Jessica Kumala Wongso telah mendaftarkan permohonan pengajuan Peninjauan Kembali (PK) ke Pengadilan Negeri Jakarta Pusat terkait kasus kopi sianida yang menjeratnya. Ada dua alasan utama yang menjadi dasar pengajuan PK ini.
"Alasan PK, kami ini ada beberapa hal. Pertama ada novum, kedua ada kekhilafan hakim di dalam menangani perkara ini," kata pengacara Jessica, Otto Hasibuan, di PN Jakpus, Rabu (9/10).
Otto mengatakan, novum atau bukti baru itu adalah rekaman CCTV utuh yang menangkap seluruh peristiwa di Kafe Olivier -- lokasi Wayan Mirna Salihin tewas diduga diracun Jessica.
"Novum yang kami gunakan itu adalah berupa satu buah flashdisk, berisi rekaman kejadian ketika terjadinya tuduhan pembunuhan terhadap Mirna di Oliver," kata Otto.
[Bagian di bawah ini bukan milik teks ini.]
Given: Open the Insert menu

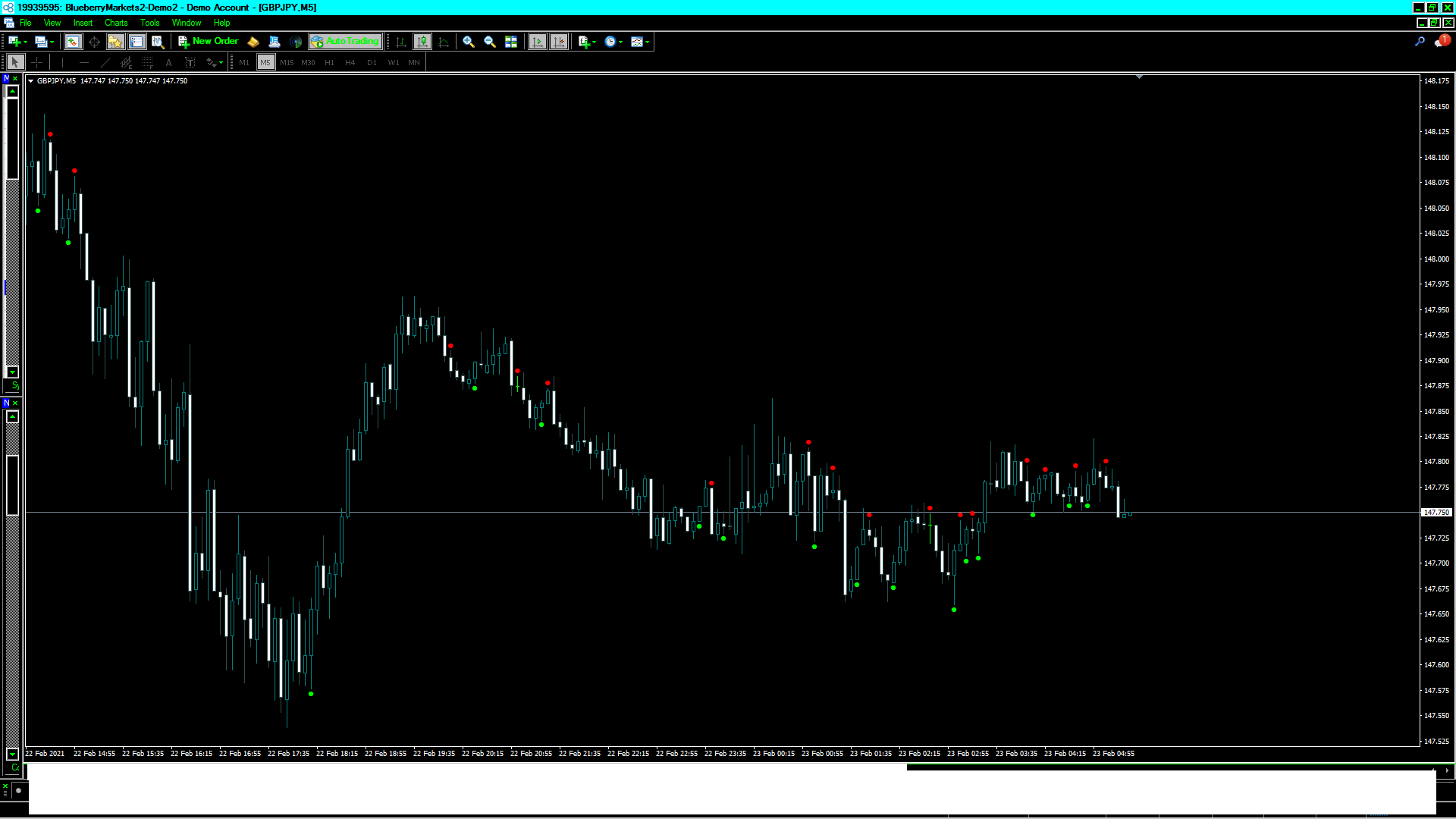Looking at the screenshot, I should [x=83, y=23].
Selama ini, Otto menyebut, CCTV yang diputar dalam persidangan tak jelas asal usulnya. Namun kemudian dijadikan dasar bagi pengadilan untuk menghukum Jessica.
Ia tetap berkeyakinan bahwa Jessica tak melakukan pembunuhan. Karena tak ada satu pun saksi yang melihat. "Jadi dasarnya itu, kalau CCTV tidak ada, tidak bisa dihukum karena tidak ada saksi pun yang melihat," ucap Otto.
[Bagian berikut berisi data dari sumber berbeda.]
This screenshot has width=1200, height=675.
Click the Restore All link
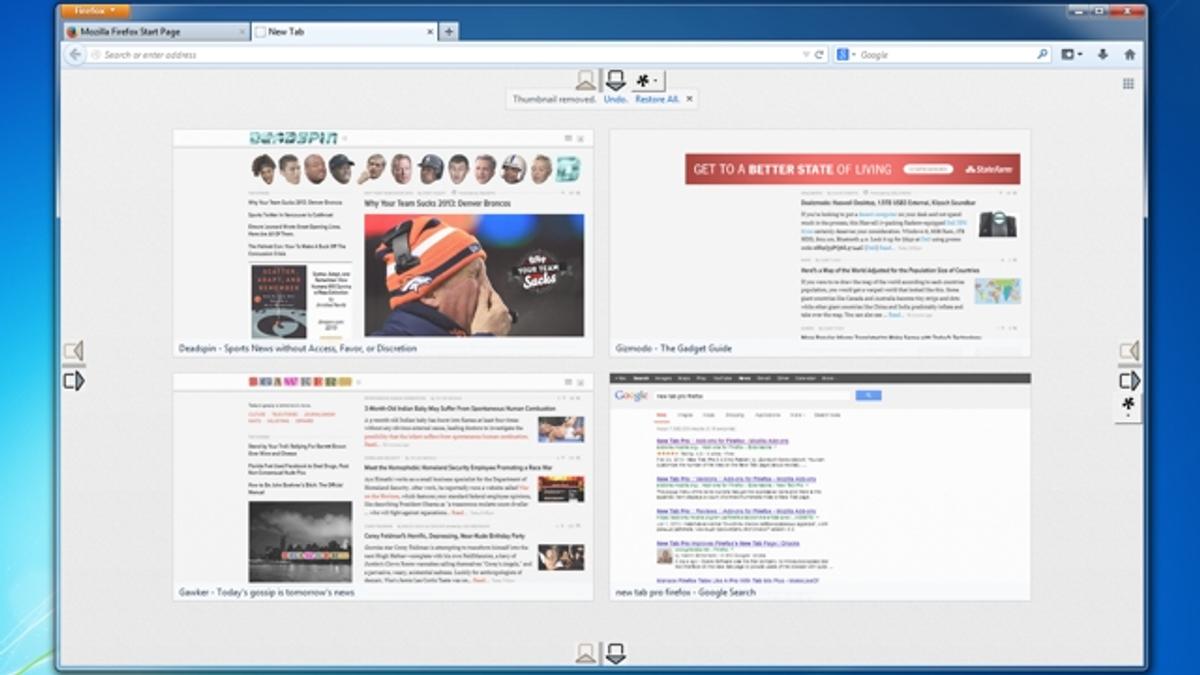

Ia mengaku sempat protes saat ada bukti rekaman CCTV yang jadi bukti dalam persidangan. Sebab, Otto menyebut bahwa rekaman CCTV itu tidak jelas sumbernya.
Otto pun mempertanyakan keterangan ayah Mirna, Edi Darmawan Salihin, yang pernah menyebut punya rekaman CCTV. Ia merujuk wawancara Edi oleh salah satu stasiun televisi.
"Dia mengeluarkan CCTV itu, dia mengatakan bahwa ini adalah CCTV yang ada di Oliver dan tidak pernah ditayangkan di persidangan dan ini disimpan sama dia," sebut Otto.
"Artinya, berarti seluruh rangkaian CCTV itu sudah terpotong-potong, tidak utuh lagi puzzlenya. Kalau ada umpamanya rekaman dari jam 6 sampai jam 6, ada yang hilang di dalamnya. Nah salah satu di antaranya adalah yang diambil oleh Bapaknya (Mirna), Darmawan Salihin," sambungnya.
Belum ada keterangan dari Edi Darmawan Salihin mengenai pernyataan Otto tersebut.
Selain itu, Otto menjelaskan, ada perubahan kualitas gambar dalam CCTV yang ditampilkan dalam persidangan. Ini lantas memunculkan adanya dugaan rekayasa kasus.
Di mana, kualitas gambar CCTV yang menurun membuat hakim hanya bisa mengandalkan keterangan dari saksi ahli.
"Inilah yang menjadi ditayangkan seakan-akan karena kekaburan ini gak ada yang tahu apa yang sesungguhnya terjadi lagi. Akhirnya ahli ini menceritakan kepada hakim, inilah ini. Jadi tafsirnya si ahlinya jadinya, tidak lagi kita melihat langsung apa yang terjadi di CCTV itu," papar dia.
Di sisi lain, Otto menyebut, PK ini juga diajukan lantaran adanya kekeliruan hakim. Kekeliruan timbul lantaran tak pernah dilakukannya autopsi terhadap jasad Mirna.
"Hanya karena dalam kasus Jessica inilah ada di tuduh dia bersalah melakukan pembunuhan dengan racun tapi korbannya tidak diautopsi," jelas Otto.